Items from a dataset
____________
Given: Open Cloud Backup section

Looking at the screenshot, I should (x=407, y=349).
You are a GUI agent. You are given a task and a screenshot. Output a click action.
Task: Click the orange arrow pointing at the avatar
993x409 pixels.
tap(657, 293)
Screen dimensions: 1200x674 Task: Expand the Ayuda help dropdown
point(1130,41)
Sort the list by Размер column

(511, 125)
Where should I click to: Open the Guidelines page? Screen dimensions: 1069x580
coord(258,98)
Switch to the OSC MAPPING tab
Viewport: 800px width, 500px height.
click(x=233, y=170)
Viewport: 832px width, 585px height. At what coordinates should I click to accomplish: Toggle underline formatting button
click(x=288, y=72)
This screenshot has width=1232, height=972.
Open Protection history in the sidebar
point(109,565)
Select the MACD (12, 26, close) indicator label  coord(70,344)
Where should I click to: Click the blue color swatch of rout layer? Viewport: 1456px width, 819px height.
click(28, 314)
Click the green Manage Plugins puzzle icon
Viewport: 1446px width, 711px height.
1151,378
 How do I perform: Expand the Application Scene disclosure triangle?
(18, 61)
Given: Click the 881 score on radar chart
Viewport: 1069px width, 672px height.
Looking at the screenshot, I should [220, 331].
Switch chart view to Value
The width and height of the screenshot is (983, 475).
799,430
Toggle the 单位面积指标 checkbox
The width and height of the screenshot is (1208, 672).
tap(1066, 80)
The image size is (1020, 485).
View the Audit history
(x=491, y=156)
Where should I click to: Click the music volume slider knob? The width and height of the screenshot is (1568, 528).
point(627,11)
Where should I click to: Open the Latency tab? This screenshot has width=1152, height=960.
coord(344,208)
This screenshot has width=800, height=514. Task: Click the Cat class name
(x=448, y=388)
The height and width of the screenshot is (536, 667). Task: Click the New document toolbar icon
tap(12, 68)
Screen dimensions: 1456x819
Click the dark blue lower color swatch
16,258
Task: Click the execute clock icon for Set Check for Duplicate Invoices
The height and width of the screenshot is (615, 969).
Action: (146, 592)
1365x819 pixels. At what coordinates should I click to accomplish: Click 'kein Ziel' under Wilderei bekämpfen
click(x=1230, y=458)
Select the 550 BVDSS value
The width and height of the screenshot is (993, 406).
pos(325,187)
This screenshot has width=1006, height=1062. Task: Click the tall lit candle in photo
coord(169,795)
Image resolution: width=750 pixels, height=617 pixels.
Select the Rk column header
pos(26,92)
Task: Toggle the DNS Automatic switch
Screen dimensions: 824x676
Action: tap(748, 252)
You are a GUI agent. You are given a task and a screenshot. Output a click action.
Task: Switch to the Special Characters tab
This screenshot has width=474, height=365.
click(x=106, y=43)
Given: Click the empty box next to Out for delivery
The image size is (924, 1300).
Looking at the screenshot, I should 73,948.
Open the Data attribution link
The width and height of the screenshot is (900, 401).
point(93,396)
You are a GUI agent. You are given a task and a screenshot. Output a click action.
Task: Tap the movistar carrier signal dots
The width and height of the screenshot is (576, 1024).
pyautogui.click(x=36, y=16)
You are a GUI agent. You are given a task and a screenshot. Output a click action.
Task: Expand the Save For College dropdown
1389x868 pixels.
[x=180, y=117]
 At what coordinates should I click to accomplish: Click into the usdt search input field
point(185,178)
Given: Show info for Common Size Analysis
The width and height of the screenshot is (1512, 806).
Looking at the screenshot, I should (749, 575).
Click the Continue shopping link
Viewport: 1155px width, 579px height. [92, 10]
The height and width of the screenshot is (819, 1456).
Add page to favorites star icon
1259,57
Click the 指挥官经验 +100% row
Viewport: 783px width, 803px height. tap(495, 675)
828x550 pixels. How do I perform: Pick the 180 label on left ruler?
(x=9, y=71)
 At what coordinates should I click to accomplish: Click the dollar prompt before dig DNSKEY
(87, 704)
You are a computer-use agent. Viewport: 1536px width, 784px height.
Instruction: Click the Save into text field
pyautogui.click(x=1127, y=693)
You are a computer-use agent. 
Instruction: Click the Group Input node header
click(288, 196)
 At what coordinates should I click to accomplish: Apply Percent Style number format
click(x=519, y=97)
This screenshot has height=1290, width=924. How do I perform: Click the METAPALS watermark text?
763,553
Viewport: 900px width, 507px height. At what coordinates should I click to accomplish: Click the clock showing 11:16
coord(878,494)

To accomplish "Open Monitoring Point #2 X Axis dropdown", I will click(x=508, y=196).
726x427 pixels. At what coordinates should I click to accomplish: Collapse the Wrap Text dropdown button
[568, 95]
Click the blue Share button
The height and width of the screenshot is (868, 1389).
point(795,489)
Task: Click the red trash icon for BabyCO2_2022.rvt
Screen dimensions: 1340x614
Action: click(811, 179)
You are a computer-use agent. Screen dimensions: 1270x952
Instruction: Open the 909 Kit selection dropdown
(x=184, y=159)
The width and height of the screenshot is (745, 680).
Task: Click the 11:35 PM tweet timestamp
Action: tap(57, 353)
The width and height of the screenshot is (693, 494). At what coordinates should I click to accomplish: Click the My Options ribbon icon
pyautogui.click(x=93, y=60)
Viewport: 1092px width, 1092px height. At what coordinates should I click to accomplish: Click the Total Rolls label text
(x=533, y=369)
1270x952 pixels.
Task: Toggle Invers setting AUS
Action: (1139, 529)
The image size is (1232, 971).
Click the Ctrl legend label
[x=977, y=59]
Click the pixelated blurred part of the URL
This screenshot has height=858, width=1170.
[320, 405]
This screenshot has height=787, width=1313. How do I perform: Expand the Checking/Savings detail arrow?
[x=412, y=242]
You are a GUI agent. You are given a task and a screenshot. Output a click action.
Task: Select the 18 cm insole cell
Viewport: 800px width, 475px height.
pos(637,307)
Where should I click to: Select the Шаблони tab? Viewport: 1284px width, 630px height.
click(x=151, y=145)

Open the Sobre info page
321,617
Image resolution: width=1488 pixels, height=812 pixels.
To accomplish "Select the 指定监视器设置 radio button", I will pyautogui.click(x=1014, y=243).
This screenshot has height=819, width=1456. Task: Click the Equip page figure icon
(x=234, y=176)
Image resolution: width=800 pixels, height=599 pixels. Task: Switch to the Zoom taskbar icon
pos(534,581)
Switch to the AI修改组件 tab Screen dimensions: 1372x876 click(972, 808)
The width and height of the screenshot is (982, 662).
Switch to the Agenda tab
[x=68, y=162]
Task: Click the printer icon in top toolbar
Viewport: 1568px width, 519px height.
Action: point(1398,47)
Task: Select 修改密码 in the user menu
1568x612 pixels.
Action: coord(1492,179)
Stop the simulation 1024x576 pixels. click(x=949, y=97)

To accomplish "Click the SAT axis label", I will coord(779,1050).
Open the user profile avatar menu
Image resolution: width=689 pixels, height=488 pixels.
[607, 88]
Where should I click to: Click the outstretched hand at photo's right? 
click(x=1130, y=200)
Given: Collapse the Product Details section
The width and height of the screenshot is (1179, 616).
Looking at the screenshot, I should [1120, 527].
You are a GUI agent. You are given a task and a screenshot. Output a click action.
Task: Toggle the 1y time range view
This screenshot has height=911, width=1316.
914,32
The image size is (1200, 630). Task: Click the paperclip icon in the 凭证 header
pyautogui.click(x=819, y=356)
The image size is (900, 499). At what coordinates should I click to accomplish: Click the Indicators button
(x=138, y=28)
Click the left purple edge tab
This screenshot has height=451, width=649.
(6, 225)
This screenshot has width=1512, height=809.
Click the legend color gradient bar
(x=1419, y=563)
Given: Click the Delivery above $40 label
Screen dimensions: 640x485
____________
▸ **WHAT TO WORK ON**
Show each line of the items above that contains the word "Expand", reproducing every such line in full.

▸ **EXERCISE RESPONSE**
Screen dimensions: 1200x674 Task: Expand the Ayuda help dropdown
 How do I perform: Expand the Application Scene disclosure triangle?
Task: Expand the Save For College dropdown
This screenshot has height=787, width=1313. How do I perform: Expand the Checking/Savings detail arrow?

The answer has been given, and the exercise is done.